→ **Your instructions**
Every line from the one containing "Viewport: 596px width, 464px" to the end of the records below should be returned exactly; pictures are to be dropped.

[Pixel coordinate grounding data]

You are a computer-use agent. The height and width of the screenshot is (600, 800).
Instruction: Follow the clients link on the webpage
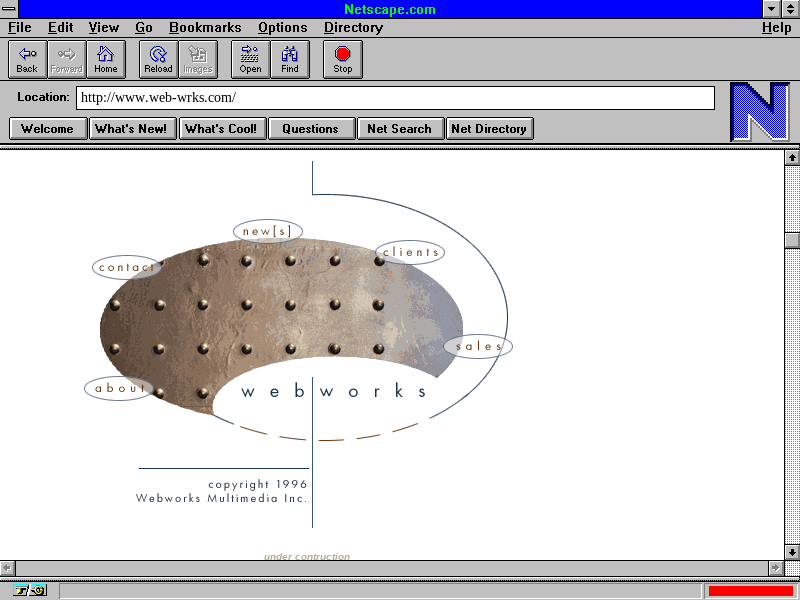(410, 252)
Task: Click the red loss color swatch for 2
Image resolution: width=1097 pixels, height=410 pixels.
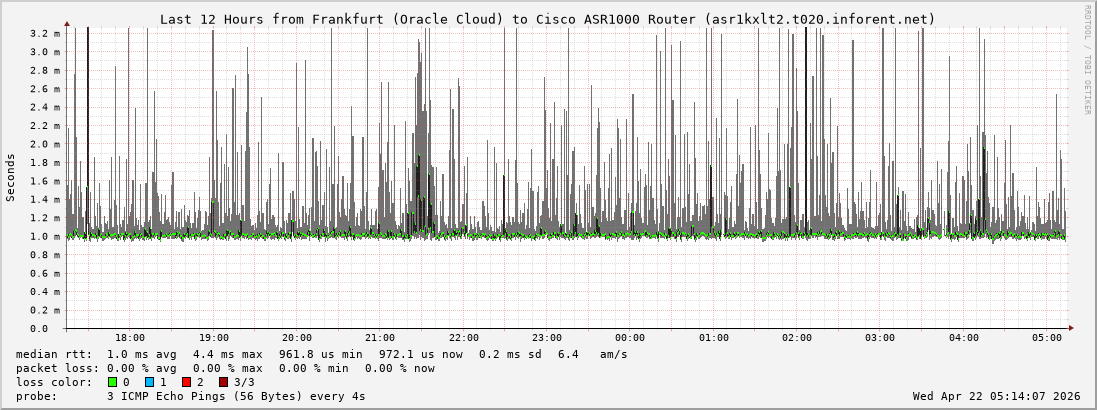Action: click(186, 382)
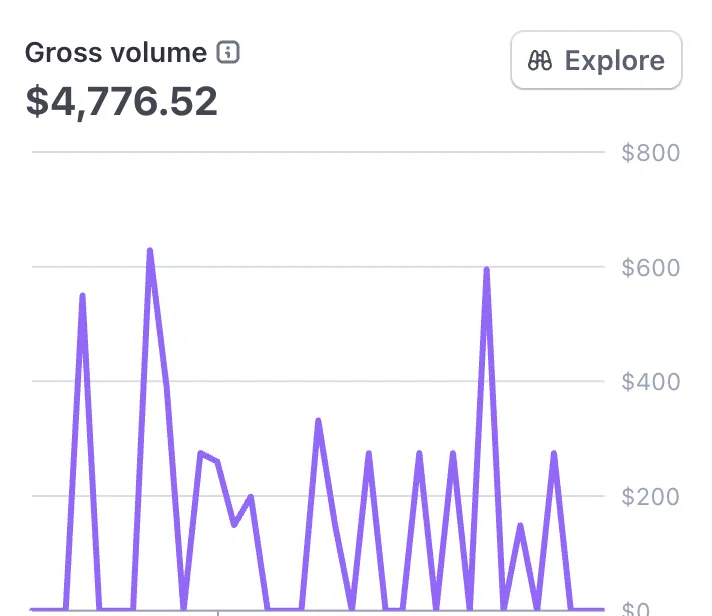Click the tallest peak of the chart line
The image size is (712, 616).
(150, 251)
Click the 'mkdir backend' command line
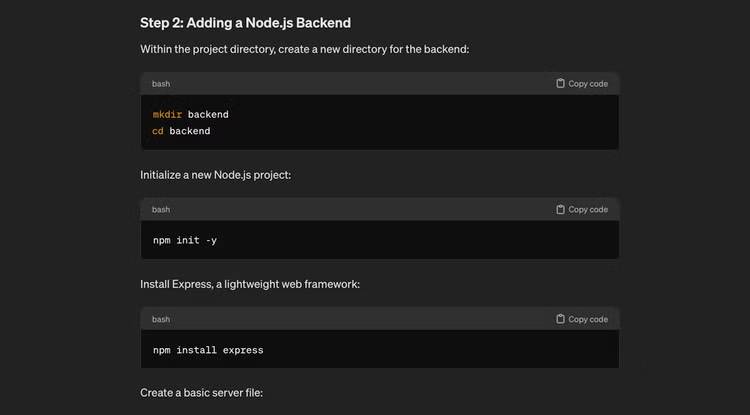The image size is (750, 415). coord(190,115)
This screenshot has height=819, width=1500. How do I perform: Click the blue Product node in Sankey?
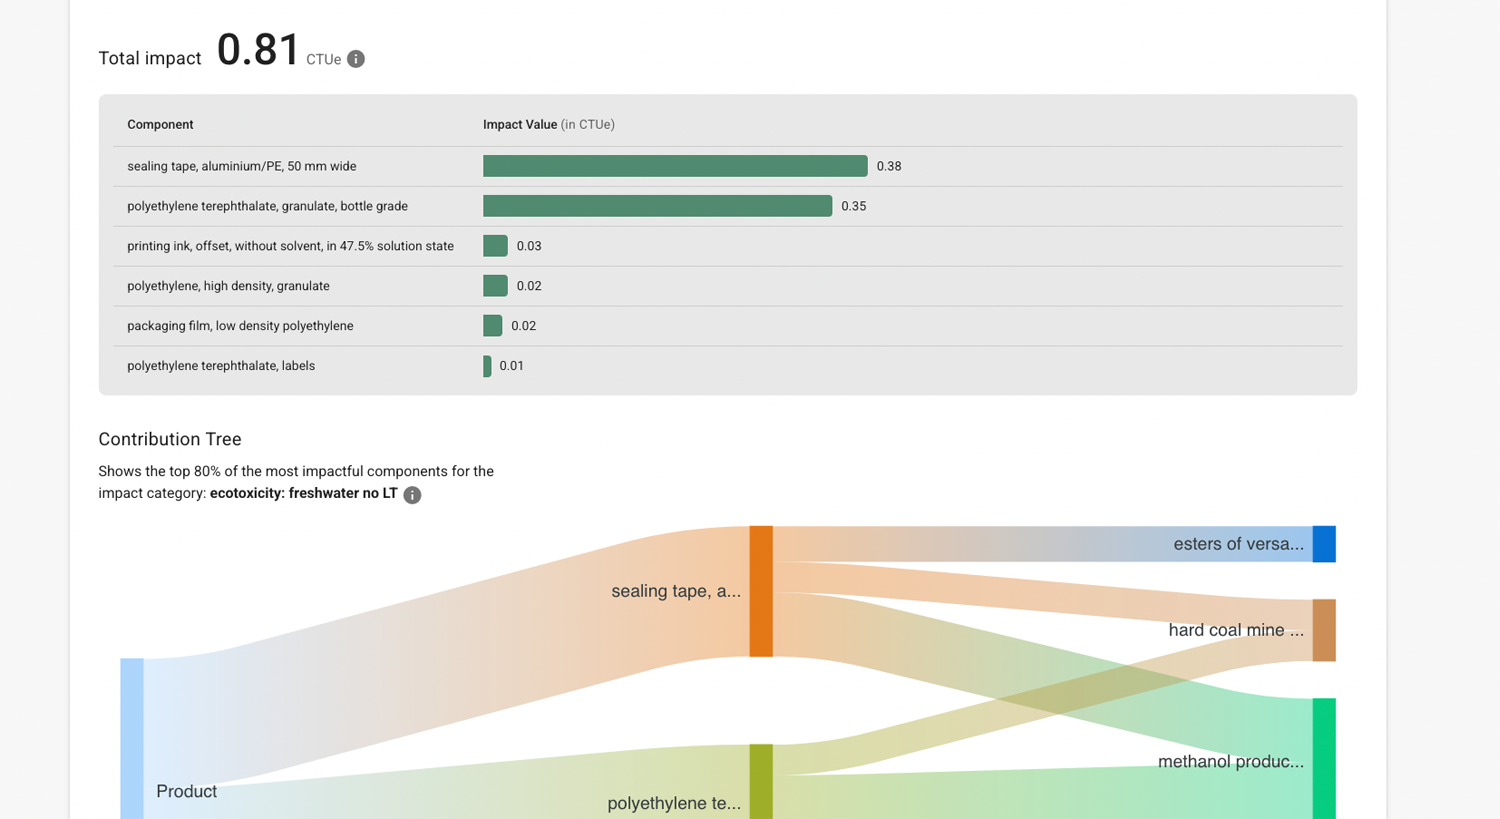click(x=132, y=738)
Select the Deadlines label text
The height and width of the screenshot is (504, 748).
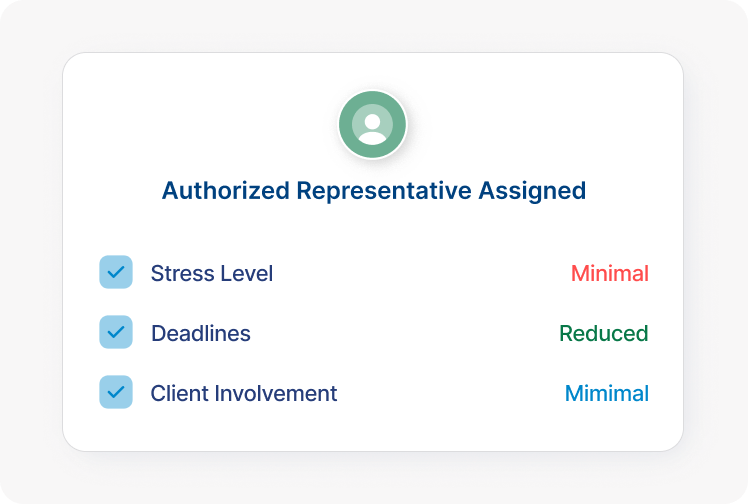point(200,333)
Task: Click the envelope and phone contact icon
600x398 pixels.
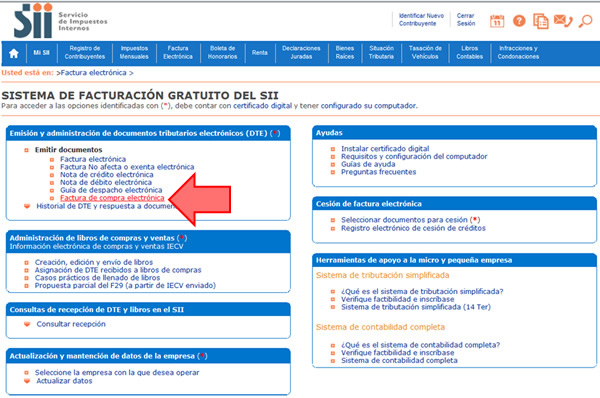Action: coord(563,21)
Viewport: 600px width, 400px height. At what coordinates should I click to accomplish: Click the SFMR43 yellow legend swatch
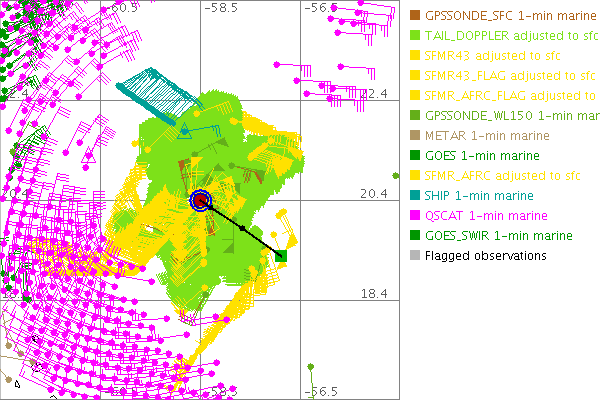(416, 56)
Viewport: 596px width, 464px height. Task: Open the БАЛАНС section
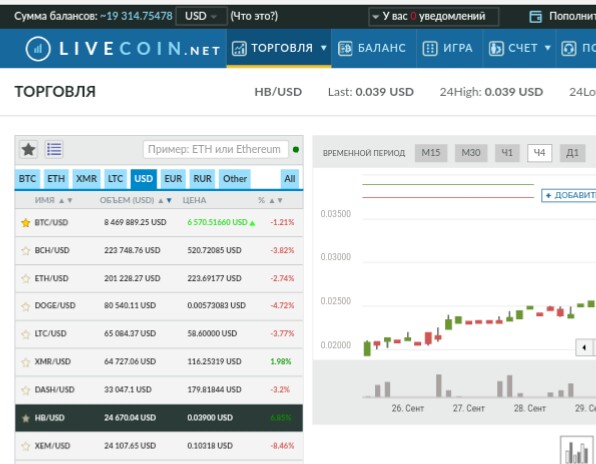pos(372,48)
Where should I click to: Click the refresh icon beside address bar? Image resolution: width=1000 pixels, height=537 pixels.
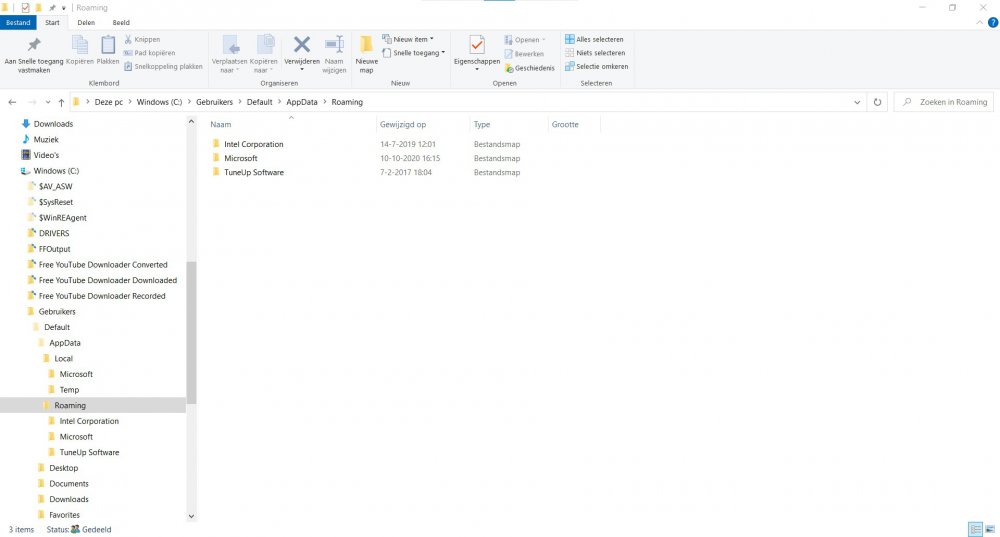coord(878,102)
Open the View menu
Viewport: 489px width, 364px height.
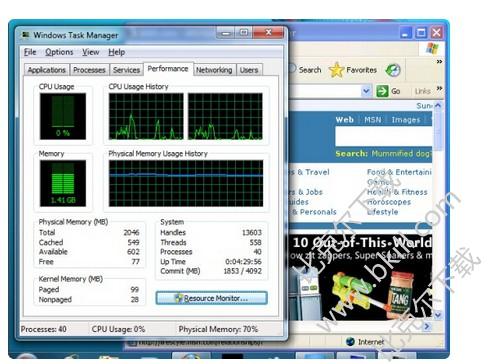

→ **Response to the exercise**
Viewport: 596px width, 464px height. Task: Open the БАЛАНС section
pos(372,48)
Where should I click to: Click the refresh icon beside address bar? Image resolution: width=1000 pixels, height=537 pixels.
coord(878,102)
Open the View menu
Viewport: 489px width, 364px height.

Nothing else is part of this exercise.